TO BE DONE »
Rewrite the material from the line containing "Screen dimensions: 1070x421" down to the line containing "point(431,370)", both included, as a Markdown table with a Number column and an Entry column. Skip the blank lines.

DATA SUPPLIED »
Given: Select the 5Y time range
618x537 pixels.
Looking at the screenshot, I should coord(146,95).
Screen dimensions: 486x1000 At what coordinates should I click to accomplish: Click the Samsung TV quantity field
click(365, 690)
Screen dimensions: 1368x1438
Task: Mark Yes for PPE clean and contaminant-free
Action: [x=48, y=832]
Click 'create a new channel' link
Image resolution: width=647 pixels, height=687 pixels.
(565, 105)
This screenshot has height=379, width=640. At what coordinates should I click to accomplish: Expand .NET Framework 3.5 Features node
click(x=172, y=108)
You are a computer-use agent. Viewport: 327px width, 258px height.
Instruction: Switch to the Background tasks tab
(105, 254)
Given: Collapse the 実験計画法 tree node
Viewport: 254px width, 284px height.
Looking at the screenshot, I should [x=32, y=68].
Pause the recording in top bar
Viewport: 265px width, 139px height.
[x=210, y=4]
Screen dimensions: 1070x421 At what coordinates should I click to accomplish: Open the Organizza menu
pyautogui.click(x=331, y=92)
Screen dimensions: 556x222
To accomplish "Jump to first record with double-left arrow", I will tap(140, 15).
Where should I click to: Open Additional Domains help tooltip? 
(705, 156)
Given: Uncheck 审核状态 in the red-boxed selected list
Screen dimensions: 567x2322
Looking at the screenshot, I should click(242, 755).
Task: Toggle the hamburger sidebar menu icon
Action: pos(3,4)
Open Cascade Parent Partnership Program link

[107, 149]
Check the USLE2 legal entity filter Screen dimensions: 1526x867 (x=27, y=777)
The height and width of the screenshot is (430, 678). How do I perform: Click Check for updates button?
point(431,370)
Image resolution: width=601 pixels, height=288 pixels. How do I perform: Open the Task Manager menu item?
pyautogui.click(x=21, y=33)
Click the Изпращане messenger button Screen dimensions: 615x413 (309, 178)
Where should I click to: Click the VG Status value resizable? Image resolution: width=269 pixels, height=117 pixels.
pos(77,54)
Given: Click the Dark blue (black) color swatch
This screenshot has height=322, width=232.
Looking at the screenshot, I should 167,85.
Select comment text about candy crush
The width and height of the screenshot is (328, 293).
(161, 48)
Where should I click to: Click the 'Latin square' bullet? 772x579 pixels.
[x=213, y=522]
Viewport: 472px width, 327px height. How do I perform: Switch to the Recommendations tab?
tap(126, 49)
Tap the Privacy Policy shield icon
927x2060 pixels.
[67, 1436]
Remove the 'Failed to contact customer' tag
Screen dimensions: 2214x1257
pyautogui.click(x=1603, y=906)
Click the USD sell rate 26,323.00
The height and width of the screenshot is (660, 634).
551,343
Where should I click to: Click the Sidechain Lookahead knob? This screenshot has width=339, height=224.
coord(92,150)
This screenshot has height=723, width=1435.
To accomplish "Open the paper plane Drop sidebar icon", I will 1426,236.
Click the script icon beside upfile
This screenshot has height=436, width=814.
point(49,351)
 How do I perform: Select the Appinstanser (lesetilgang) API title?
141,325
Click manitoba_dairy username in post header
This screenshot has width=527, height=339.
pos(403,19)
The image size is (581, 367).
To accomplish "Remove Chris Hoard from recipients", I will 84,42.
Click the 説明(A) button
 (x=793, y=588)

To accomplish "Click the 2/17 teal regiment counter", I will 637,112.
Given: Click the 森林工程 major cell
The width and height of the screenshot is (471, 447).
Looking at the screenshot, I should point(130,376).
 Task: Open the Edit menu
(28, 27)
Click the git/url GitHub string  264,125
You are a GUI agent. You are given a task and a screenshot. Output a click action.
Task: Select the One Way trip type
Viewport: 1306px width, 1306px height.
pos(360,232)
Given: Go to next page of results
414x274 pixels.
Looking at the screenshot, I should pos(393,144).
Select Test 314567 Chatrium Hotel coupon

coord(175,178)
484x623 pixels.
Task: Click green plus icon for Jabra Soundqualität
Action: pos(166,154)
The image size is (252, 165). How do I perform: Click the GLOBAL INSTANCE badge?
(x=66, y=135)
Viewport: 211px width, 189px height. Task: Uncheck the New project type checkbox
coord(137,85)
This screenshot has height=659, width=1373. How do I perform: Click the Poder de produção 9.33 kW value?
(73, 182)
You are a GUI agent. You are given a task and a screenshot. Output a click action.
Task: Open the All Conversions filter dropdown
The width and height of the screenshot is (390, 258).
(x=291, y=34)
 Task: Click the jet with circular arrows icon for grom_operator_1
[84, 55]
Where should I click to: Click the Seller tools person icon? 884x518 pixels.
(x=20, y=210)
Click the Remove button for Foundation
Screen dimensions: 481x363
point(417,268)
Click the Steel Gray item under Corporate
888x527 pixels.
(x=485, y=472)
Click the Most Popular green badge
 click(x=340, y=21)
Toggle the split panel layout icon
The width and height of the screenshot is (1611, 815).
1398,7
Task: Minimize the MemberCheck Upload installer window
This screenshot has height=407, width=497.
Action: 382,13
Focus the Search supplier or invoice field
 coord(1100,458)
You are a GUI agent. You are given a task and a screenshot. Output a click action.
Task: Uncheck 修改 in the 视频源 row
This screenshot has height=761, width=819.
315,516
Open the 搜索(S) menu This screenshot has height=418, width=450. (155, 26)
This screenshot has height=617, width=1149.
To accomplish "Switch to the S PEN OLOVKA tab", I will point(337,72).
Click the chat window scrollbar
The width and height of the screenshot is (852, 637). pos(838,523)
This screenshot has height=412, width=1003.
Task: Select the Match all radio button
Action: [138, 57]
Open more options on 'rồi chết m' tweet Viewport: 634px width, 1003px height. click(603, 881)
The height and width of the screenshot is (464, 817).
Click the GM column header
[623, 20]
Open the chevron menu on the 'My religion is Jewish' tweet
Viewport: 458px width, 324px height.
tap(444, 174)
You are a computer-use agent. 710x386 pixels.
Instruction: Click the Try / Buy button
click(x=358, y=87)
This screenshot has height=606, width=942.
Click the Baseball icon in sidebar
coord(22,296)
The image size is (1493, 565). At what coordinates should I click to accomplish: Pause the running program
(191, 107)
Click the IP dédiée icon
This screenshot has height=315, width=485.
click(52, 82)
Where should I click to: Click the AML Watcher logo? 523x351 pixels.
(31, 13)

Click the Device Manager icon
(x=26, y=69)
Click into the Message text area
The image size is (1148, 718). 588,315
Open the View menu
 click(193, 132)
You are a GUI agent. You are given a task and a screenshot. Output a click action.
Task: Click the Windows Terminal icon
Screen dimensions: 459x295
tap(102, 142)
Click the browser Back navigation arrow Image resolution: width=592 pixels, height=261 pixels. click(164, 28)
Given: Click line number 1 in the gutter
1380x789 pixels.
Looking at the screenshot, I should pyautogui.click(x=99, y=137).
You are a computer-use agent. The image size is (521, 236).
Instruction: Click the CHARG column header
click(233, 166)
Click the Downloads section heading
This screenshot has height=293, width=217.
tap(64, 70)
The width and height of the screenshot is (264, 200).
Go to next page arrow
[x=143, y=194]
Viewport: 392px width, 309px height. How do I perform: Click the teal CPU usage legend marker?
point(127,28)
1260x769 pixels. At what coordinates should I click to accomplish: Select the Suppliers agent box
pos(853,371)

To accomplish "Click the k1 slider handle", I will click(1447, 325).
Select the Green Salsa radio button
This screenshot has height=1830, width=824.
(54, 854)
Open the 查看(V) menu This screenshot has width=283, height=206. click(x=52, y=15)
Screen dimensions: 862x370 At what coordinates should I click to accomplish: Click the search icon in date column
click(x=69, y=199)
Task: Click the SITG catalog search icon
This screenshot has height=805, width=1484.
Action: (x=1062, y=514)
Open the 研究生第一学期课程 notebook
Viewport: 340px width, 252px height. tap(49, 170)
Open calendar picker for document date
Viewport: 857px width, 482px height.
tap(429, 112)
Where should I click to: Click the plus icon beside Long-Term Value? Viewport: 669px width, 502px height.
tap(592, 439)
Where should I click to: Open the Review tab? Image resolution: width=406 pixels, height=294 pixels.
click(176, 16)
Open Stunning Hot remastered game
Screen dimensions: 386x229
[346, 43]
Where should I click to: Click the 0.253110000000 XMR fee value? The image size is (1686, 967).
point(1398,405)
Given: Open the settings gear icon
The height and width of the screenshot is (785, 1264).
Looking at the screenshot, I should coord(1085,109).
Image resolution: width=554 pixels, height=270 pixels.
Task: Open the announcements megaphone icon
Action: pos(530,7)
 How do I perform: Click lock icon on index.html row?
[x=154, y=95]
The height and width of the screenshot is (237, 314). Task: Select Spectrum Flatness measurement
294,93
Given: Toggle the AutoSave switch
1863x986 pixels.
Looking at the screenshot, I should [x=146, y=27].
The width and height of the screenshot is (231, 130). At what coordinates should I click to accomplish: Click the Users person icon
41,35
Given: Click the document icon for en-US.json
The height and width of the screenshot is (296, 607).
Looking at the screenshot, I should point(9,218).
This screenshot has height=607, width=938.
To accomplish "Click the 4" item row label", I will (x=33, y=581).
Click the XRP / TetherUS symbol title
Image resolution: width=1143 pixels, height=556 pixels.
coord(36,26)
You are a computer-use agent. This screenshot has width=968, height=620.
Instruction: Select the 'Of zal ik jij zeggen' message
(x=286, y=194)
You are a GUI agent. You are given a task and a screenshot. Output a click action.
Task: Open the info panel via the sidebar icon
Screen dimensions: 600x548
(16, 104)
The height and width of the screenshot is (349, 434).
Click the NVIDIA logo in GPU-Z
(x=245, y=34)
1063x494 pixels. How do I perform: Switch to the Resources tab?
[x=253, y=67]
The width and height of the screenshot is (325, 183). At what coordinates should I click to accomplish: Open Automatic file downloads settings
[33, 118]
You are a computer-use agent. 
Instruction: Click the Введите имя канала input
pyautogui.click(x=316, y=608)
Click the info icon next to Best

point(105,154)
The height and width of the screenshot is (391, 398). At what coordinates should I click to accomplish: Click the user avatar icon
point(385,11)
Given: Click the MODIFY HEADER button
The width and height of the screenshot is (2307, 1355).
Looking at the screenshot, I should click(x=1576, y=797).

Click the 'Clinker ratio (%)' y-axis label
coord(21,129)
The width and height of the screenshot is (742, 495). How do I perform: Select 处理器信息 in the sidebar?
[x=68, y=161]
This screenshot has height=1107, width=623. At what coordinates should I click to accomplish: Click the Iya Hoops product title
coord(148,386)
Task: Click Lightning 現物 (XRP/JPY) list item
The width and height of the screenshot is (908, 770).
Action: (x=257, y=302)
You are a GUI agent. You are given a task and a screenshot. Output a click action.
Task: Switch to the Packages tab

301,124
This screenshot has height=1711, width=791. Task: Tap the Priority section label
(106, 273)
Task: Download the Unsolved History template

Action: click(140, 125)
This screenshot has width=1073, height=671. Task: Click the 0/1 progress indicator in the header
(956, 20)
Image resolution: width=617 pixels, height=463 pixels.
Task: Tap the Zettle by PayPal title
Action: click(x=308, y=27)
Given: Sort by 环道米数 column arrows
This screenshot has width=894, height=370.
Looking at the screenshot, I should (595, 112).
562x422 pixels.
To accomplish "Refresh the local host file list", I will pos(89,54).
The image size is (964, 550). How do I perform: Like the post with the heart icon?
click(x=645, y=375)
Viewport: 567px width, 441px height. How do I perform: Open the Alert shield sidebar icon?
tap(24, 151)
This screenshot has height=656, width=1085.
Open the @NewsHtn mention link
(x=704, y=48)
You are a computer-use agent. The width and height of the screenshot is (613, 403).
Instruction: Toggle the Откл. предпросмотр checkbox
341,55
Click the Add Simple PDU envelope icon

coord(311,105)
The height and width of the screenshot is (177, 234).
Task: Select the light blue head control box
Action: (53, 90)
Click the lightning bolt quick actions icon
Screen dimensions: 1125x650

EXERCISE OUTPUT »
| Number | Entry |
|---|---|
| 1 | Screen dimensions: 1070x421 At what coordinates should I click to accomplish: Open the Organizza menu |
| 2 | pyautogui.click(x=331, y=92) |
| 3 | Screen dimensions: 556x222 |
| 4 | To accomplish "Jump to first record with double-left arrow", I will tap(140, 15). |
| 5 | Where should I click to: Open Additional Domains help tooltip?  |
| 6 | (705, 156) |
| 7 | Given: Uncheck 审核状态 in the red-boxed selected list |
| 8 | Screen dimensions: 567x2322 |
| 9 | Looking at the screenshot, I should click(242, 755). |
| 10 | Task: Toggle the hamburger sidebar menu icon |
| 11 | Action: pos(3,4) |
| 12 | Open Cascade Parent Partnership Program link |
| 13 | [107, 149] |
| 14 | Check the USLE2 legal entity filter Screen dimensions: 1526x867 (x=27, y=777) |
| 15 | The height and width of the screenshot is (430, 678). How do I perform: Click Check for updates button? |
| 16 | point(431,370) |